Scootin’ into town full throttle: Scooter Cannonball Run rolls through Texas Hill Country
In June, 260 riders on powered scooters set off on a journey across eight states in eight days during the the 2025 Scooter Cannonball Run. The group will be making their way through Kerrville this Saturday, arriving in the late afternoon as they near the end of their trip.
Veteran and rookie riders have signed up for the 11th Scooter Cannonball Run, a checkpoint-loaded, point-based rally that began June 22 in Seaside, Oregon, and ends June 29 in South Padre Island.
According to the organizers, approximately three-fourths of the 2025 Scooter Cannonball riders are rookies.
The run is hosted biennially and is a reference to the term “cannonball run,” an unsanctioned, illegal, cross-country race from the Red Ball Garage in New York City to the Portofino Hotel in Redondo Beach near Los Angeles, California that was hosted multiple times throughout the 1970s.
However, organizers of the Scooter Cannonball Run say that it is not a race among participants and there are rules and regulations.
Scooter Cannonball routes are usually coast-to-coast — from the Atlantic to the Pacific, or vice-versa — though the 2014 event was mapped to go from Hyder, Alaska to New Orleans. This year, riders will travel from Oregon's Pacific coast to the Texas gulf.

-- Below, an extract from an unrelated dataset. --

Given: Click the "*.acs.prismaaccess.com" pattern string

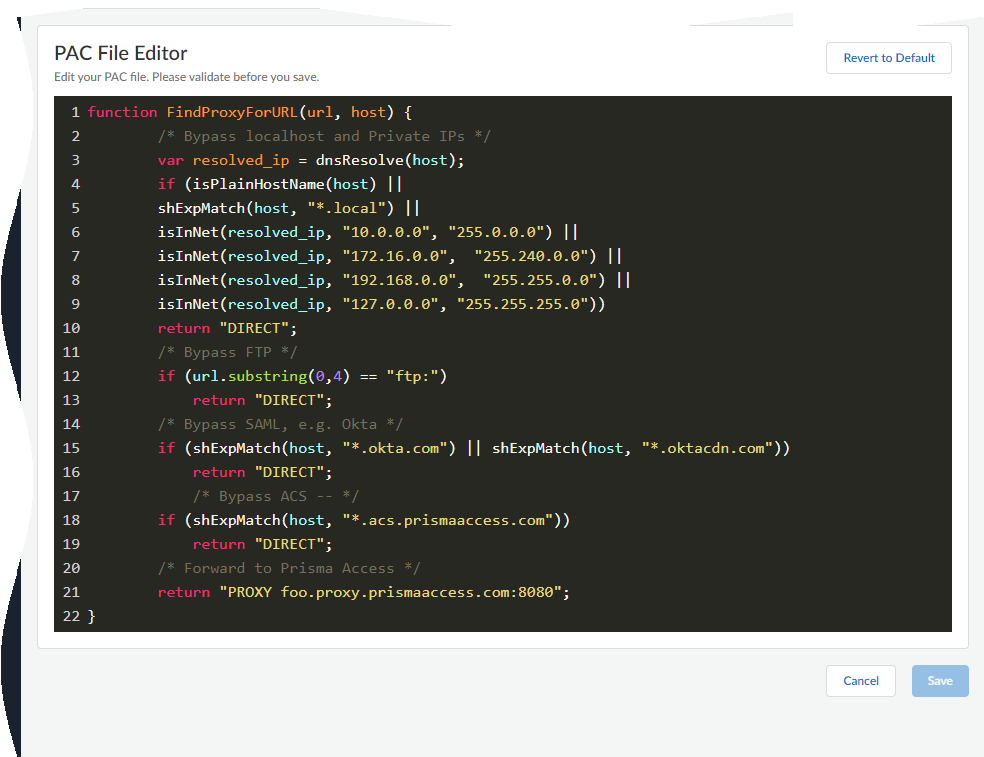Looking at the screenshot, I should coord(447,520).
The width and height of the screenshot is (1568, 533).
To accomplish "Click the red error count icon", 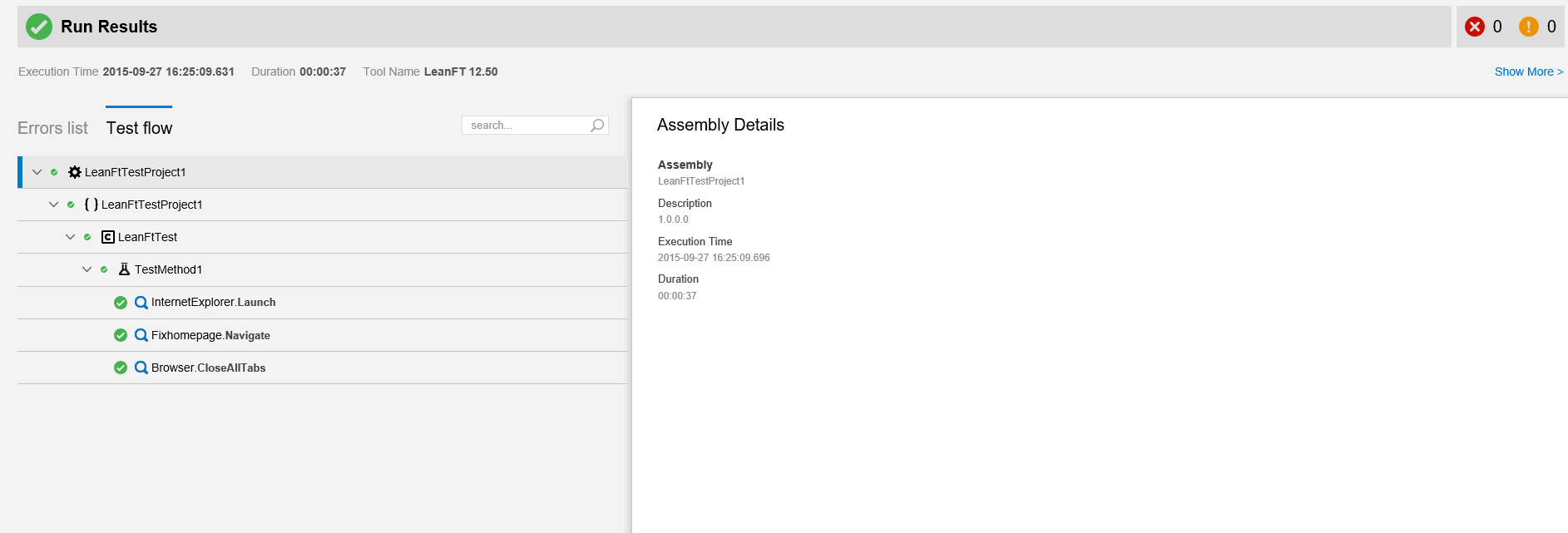I will click(1474, 27).
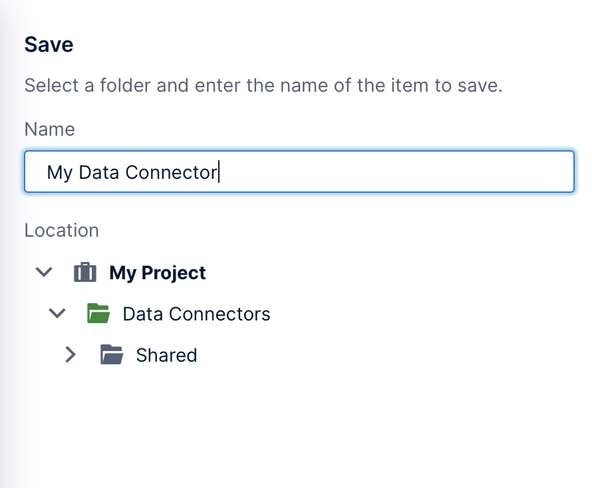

The eight-day run spans 4,000 miles. Each day riders tackle a test of will and skill as they traverse 350–500 miles of backroads, desert expanse, cold rain and scorching heat. The route, which avoids major highways in favor of smaller scenic roads, includes dozens of checkpoints — specific landmarks where participants must document their arrival with photos uploaded via a smartphone app to earn points. However, there are no monetary prizes or rewards, instead the rally is a test of endurance and navigational skills.
A handicap system levels the playing field for scooters of different engine size, age and modifications.
The idea for a coast-to-coast scooter run was conceived in the early 2000s by Mike Heytens at the Gold Spike scooter rally in Las Vegas, Nevada.
According to Heytens, the first event was hosted,“because people said you could not kit a vintage Vespa and make it reliable, so I was out to prove them wrong.”
Most scooters’ top speed makes it difficult to get into serious trouble with law enforcement, so organizers decided on the rally format.
On the morning of Sept. 12, 2004, nine riders departed Virginia Beach, Virginia on a 12-day rally to NoHo Scooters in North Hollywood, California.
The Scooter Cannonball Runs are entirely volunteer-organized and operated without corporate sponsorship or financial backing.
In 2023, video journalist Corrie Vaus filmed a documentary titled “The Big Scoot!,” which includes Cannonball rider GoPro and helmet-cam footage, and highlights America’s backroads as riders face everything in the open air from dusty roads, pouring rain, scorching desert heat and rutted mountain passes all on two wheels no larger than 13 inches in diameter. The documentary can currently be rented or purchased for streaming on Amazon Prime.
Scooter Cannonball riders push the limits of what can be done on a scooter, documenting America on two modest wheels and setting an example that big adventures don't require big machines.